Collected data entries
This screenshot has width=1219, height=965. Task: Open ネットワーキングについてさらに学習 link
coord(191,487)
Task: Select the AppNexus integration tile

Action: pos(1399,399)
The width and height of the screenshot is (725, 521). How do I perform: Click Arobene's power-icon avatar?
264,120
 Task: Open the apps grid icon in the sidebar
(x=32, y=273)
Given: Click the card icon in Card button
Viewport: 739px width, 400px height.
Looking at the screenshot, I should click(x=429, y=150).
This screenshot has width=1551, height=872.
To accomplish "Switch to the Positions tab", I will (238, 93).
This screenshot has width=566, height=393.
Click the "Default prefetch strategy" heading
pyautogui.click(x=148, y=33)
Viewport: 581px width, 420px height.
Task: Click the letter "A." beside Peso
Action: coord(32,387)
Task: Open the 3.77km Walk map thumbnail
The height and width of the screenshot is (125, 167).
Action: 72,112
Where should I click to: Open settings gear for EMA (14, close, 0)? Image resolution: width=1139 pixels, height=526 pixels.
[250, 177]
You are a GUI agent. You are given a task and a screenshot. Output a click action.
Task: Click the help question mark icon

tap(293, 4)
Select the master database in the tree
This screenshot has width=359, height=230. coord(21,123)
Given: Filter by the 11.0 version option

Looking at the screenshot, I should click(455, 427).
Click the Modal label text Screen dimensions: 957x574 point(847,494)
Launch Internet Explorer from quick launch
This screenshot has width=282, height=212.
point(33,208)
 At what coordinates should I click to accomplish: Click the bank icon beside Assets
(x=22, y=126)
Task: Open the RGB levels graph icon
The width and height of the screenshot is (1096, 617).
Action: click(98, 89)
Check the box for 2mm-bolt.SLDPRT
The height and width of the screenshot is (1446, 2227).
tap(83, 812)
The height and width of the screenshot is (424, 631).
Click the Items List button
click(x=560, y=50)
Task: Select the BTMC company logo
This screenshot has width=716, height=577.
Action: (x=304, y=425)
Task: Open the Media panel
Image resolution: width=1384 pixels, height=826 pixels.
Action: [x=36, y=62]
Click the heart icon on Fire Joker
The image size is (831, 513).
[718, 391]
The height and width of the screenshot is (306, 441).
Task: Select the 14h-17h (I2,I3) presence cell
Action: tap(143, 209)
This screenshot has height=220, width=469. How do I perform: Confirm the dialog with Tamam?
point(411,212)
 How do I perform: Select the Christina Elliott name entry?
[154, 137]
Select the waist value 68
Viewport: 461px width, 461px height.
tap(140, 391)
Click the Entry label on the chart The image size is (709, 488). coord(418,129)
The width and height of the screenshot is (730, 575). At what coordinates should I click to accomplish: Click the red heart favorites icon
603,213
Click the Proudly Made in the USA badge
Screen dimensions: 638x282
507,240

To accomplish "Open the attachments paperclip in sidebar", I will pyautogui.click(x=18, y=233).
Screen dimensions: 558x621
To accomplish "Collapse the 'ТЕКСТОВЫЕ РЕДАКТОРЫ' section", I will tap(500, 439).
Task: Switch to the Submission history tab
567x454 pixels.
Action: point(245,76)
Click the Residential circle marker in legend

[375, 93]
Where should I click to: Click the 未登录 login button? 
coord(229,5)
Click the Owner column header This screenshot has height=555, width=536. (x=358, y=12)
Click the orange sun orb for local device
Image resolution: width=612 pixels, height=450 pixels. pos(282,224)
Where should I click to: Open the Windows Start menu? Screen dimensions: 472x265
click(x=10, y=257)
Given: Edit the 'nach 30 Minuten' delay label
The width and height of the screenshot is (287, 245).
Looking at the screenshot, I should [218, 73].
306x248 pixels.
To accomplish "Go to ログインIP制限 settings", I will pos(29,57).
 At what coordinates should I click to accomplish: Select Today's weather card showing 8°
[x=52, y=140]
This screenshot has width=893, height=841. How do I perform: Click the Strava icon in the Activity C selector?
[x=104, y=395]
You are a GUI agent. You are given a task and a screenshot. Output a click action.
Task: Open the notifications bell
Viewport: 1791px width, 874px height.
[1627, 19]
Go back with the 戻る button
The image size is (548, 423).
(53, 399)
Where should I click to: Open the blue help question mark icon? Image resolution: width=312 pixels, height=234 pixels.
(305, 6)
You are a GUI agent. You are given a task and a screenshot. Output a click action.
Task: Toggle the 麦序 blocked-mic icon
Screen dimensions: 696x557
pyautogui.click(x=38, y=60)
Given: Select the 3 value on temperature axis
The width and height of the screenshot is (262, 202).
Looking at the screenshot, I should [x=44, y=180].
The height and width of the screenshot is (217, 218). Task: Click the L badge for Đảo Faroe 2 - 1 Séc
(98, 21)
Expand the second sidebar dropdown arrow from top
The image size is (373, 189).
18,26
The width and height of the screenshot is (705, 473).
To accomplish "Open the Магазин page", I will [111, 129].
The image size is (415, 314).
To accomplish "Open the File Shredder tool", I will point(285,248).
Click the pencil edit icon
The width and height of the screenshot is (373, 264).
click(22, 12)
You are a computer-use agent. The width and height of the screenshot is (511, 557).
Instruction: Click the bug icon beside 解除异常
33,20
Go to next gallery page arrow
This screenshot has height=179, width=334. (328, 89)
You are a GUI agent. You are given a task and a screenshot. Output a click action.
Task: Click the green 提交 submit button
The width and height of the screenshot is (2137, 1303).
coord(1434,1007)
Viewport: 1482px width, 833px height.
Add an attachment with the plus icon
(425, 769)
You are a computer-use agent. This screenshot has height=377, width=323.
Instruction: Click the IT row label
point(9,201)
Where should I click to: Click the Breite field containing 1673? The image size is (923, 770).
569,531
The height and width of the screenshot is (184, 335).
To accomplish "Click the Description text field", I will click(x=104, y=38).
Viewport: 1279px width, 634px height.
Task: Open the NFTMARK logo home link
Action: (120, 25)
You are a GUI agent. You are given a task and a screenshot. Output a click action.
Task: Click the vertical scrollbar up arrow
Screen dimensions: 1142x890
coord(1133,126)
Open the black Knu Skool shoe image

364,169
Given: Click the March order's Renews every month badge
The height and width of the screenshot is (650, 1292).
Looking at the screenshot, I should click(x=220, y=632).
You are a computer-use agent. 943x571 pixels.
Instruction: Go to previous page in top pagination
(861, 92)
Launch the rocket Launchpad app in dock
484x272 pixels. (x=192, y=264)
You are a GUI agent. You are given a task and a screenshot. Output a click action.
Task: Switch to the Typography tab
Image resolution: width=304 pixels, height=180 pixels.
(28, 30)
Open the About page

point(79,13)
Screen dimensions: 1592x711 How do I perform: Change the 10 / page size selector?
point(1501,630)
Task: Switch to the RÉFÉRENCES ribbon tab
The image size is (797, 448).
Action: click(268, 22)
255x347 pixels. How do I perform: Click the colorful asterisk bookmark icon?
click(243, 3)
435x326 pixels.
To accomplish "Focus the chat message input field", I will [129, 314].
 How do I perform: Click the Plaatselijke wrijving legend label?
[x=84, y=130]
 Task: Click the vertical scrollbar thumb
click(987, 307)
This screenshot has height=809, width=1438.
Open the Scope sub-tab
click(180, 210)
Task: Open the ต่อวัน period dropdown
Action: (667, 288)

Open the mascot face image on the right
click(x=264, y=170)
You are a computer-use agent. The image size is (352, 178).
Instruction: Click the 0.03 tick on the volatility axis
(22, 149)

### [GIVEN TASK]
Recast the lines running from the start of the entries through the line that contains "will (238, 93).", both ends included, as a numbered list with blank lines left out.

### [RESULT OF THE EXERCISE]
1. This screenshot has width=1219, height=965. Task: Open ネットワーキングについてさらに学習 link
2. coord(191,487)
3. Task: Select the AppNexus integration tile
4. Action: pos(1399,399)
5. The width and height of the screenshot is (725, 521). How do I perform: Click Arobene's power-icon avatar?
6. 264,120
7.  Task: Open the apps grid icon in the sidebar
8. (x=32, y=273)
9. Given: Click the card icon in Card button
10. Viewport: 739px width, 400px height.
11. Looking at the screenshot, I should click(x=429, y=150).
12. This screenshot has width=1551, height=872.
13. To accomplish "Switch to the Positions tab", I will (238, 93).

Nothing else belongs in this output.